Third generation - Kent Bowles and Steve Eckstrom - assume ownership.
Begins Google work that would eventually total more than $150 million.
Completes SFO Terminal 2, the first LEED Gold-certified airport terminal in the U.S.
Named Specialty Contractor of the Year by ENR editors; AWCI quality award for Levi's Stadium.
Works on 11 buildings at Apple Park in Cupertino across four general contractors.
Named Contractor of the Year by Walls & Ceilings magazine.
Transitions to a 100% Employee Stock Ownership Plan - the workers become the owners.
A family business that took 77 years to figure out the family should be everyone. Note how the marquee names arrive only after decades of jobs nobody bragged about.
The Proof
Reputation in construction is not a slogan - it is a callback. California Drywall reports a 95% repeat client rate, which is the only review that matters in a business where the next contract is decided by whether the last building leaked, cracked, or caught fire. The client list reads like a tour of the modern Bay Area: Apple, Google, Meta, Sun Microsystems, Marvell, Kaiser, Sutter Health, Stanford and the University of California.
The awards followed the work, not the marketing. ENR's Best Specialty Subcontracting Project for Bing Concert Hall in 2013. AWCI Excellence in Quality awards for Levi's Stadium, the Nokia R&D Center, and CPMC Van Ness Hospital. Six consecutive years of WACA safety awards while logging more than a million work hours a year - a statistic that sounds boring until you remember what a million hours on scaffolding can otherwise produce.

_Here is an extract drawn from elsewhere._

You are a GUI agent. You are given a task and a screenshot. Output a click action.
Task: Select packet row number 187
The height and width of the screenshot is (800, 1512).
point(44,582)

Figures from company and ENR rankings. Bars scaled for comparison, not to a single axis - the dollar and rank measures differ by design.
A chart of a company that competes by being boring on purpose: safe, repeat, ranked, owned. The least exciting bars are the ones the CFO frames.
"95% of clients come back. In a trade decided by whether the building cracks, that is the only headline worth printing."
Three family generations, then a fourth chapter where the family is the entire payroll. Revenue figure is approximate.
The Mission
The official line is "devoted to building excellence, people, and communities," which is the sort of sentence every company writes and few earn. California Drywall earned the middle word in 2023, when it converted to a 100% Employee Stock Ownership Plan. The people swinging the tools now hold the equity. A founder's bet on craft became, three generations later, a bet that craft is best protected by the people who practice it.
The values are unfashionably plain: teamwork, excellence, safety, innovation, appreciation. Safety leads because in this trade it is not a poster - it is the difference between a million-hour year and a tragedy. Innovation shows up as robotic total stations, automated roll-formers, and a prefabrication facility that turns the chaos of a job site into the predictability of a factory floor.
"A founder bet on the craft. Three generations later the company bet on the people who carry it - and handed them the keys."
Why It Matters Tomorrow
Construction has a labor problem, a quality problem, and a safety problem, and the industry's usual answer is to do the same thing faster. California Drywall's answer is to move the work indoors. Prefabrication - building wall panels and room pods in a controlled facility, then shipping them to site - is how an 80-year-old trade competes with the future instead of being replaced by it. The factory is the hedge against everything that goes wrong on a job site.
Employee ownership is the other hedge. A worker who owns the company treats the wall differently than a worker who clocks out of it. That is not sentiment - it is the entire thesis of the 2023 ESOP, and it is why the next decade of California Drywall is a test of whether craft scales when the craftspeople are also the shareholders.
So back to that room
Return to Apple Park, the stadium suite, the airport terminal. The architecture got the credit and deserved it. But the reason the room feels finished - the reason it holds back fire, dampens sound, and survives a few thousand people leaning on it every day - is a company that decided, in 1946, that the wall was worth taking seriously. Eighty years later it still does. The only thing that changed is who owns the result: everyone who builds it.